REQUEST :: Reproduce word for word the lines of the listing from the one containing "You are a GUI" up to and including the one containing "Image resolution: width=1920".

SUPPLIED DATA ::
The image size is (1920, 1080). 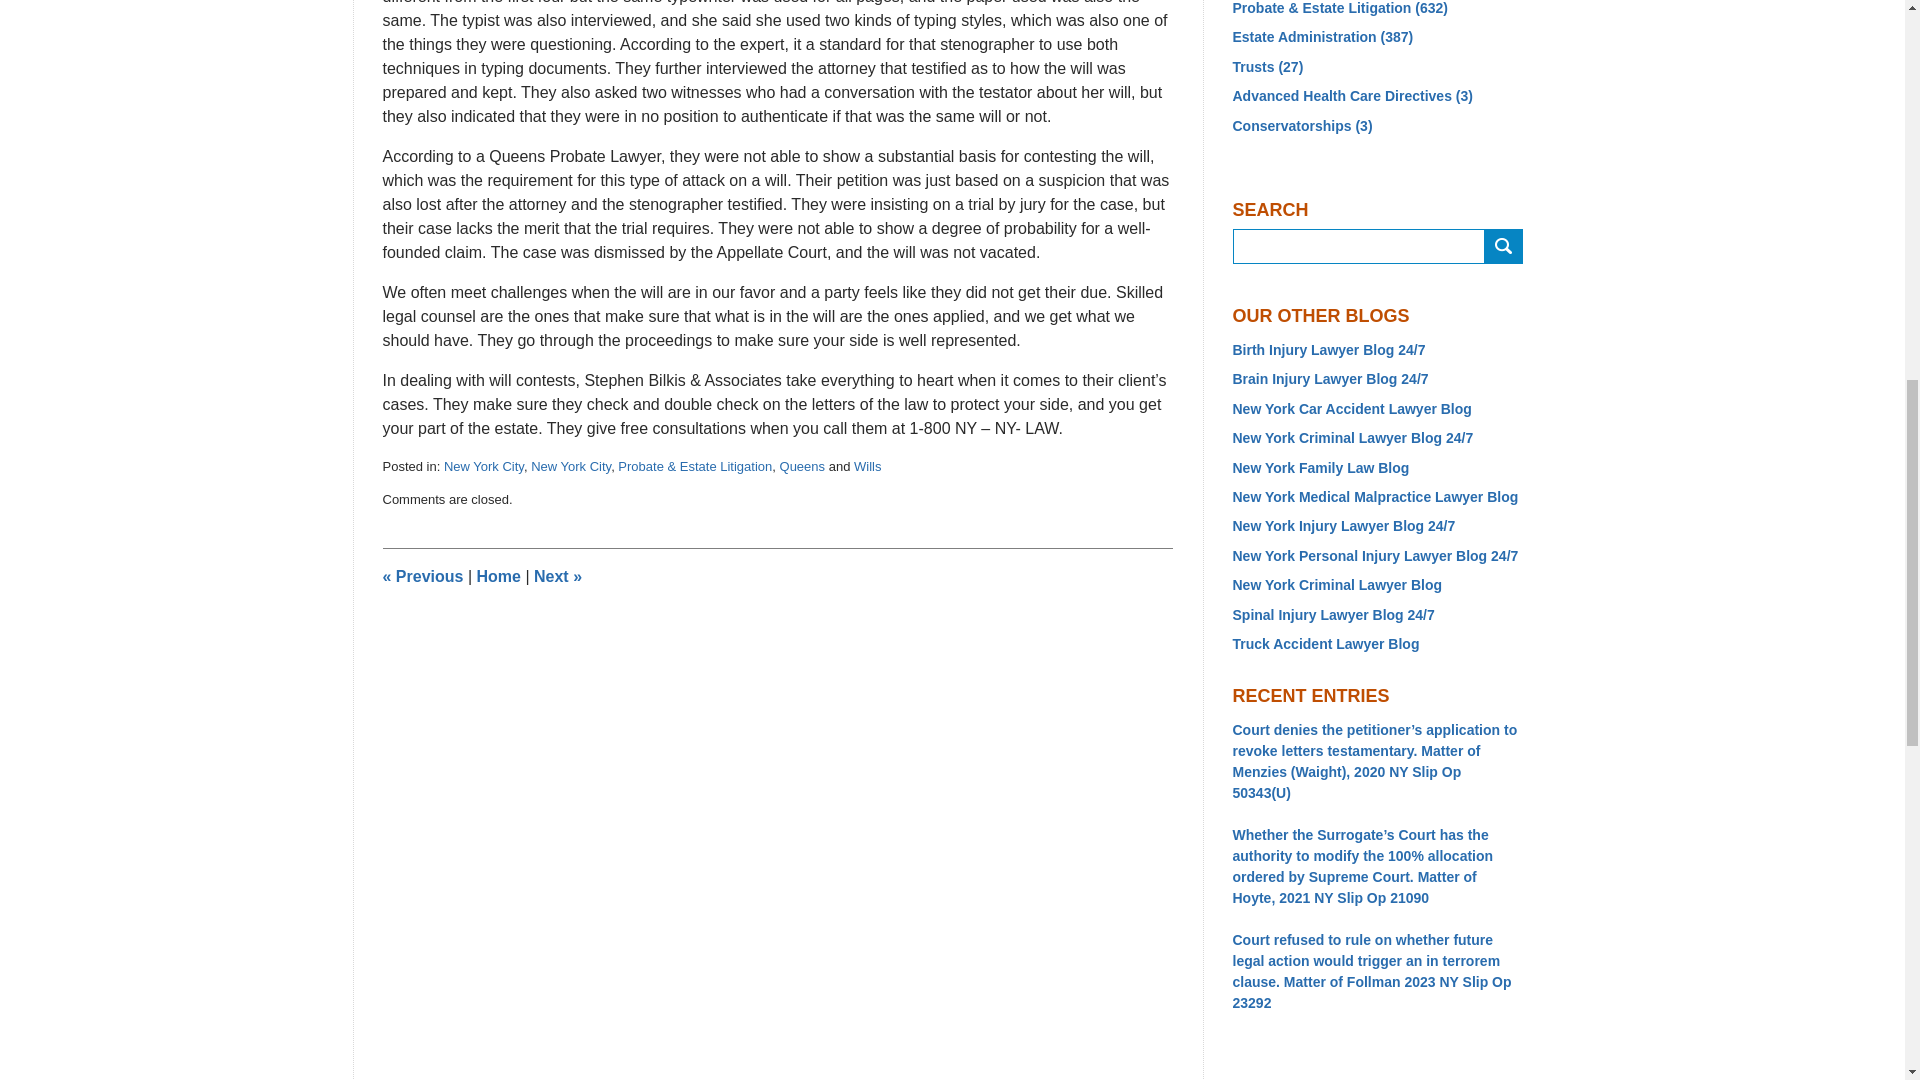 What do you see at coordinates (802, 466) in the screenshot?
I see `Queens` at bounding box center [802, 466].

--

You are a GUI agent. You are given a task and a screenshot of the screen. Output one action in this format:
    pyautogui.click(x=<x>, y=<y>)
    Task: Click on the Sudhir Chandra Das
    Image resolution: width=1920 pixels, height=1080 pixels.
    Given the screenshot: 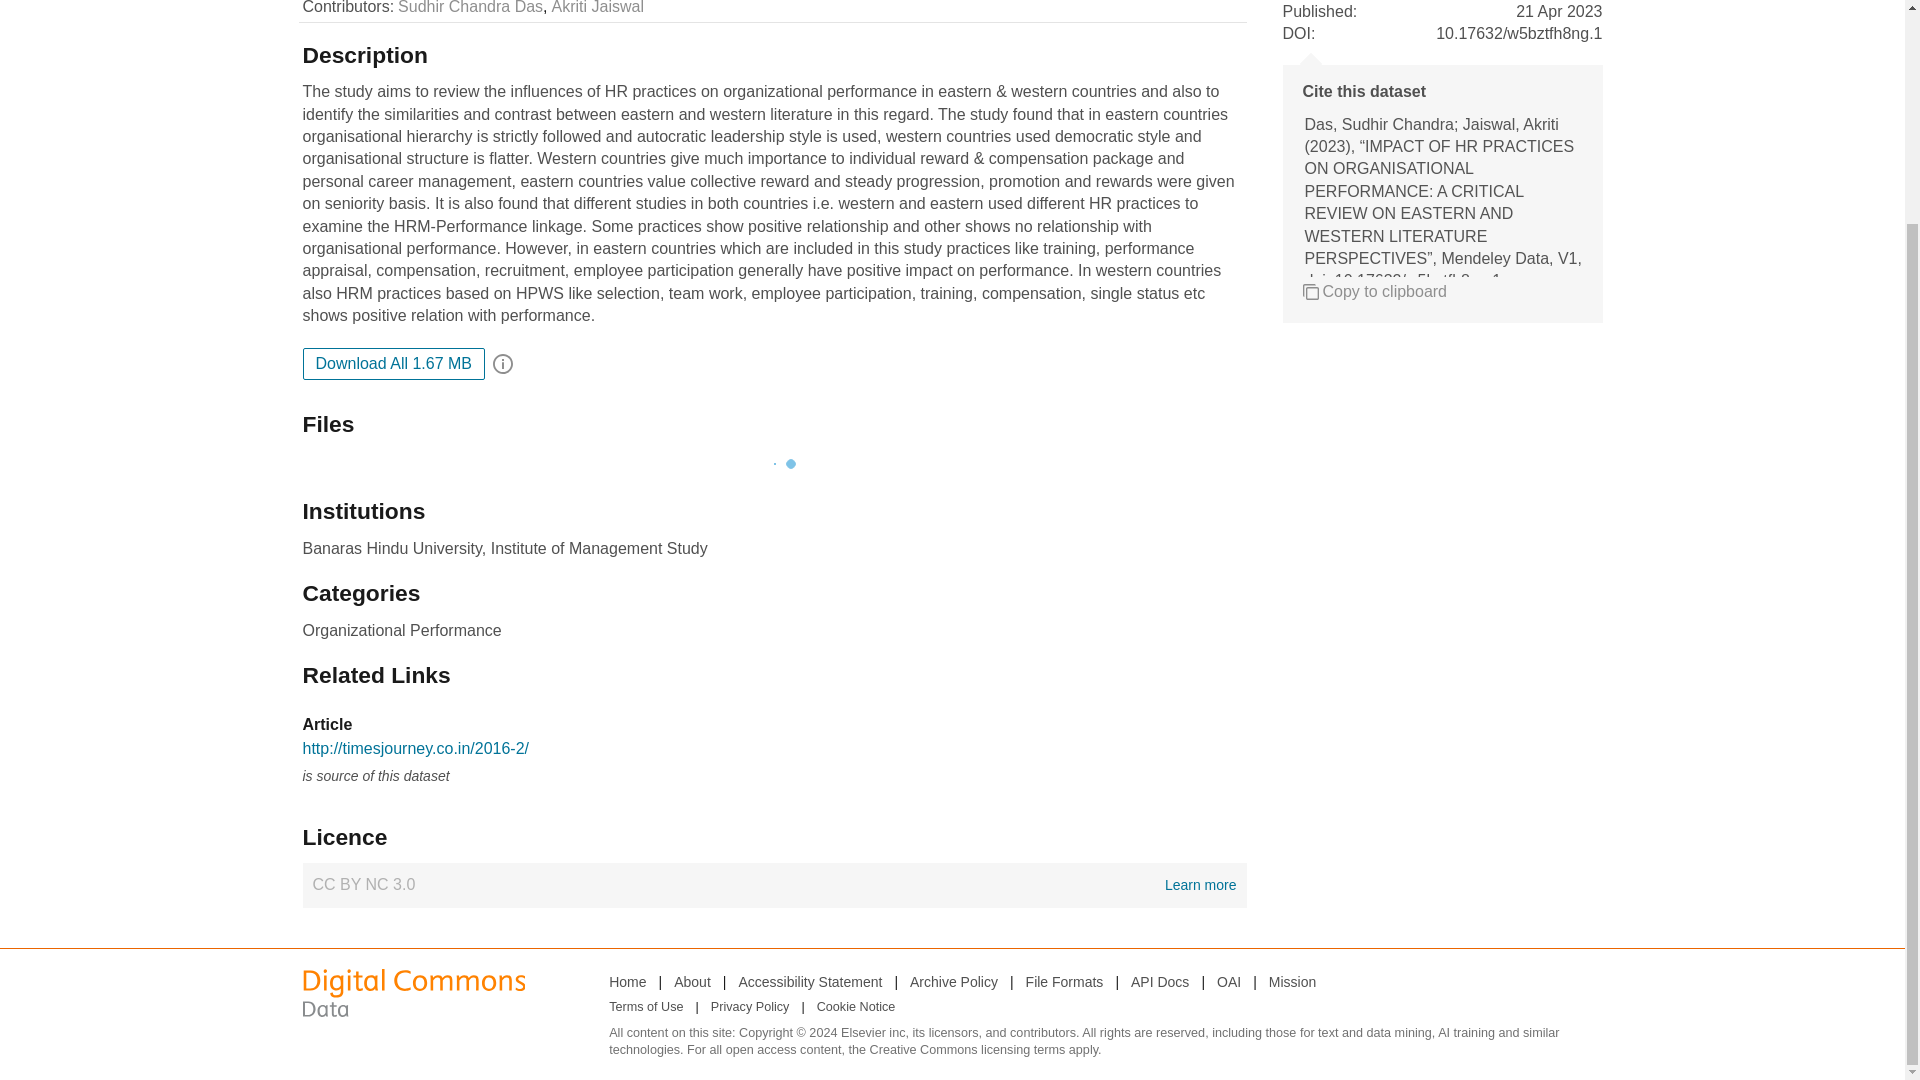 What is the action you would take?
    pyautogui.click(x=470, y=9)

ANSWER TO THE EXERCISE ::
You are a GUI agent. You are given a task and a screenshot of the screen. Output one action in this format:
    pyautogui.click(x=<x>, y=<y>)
    Task: Click on the Sudhir Chandra Das
    Image resolution: width=1920 pixels, height=1080 pixels.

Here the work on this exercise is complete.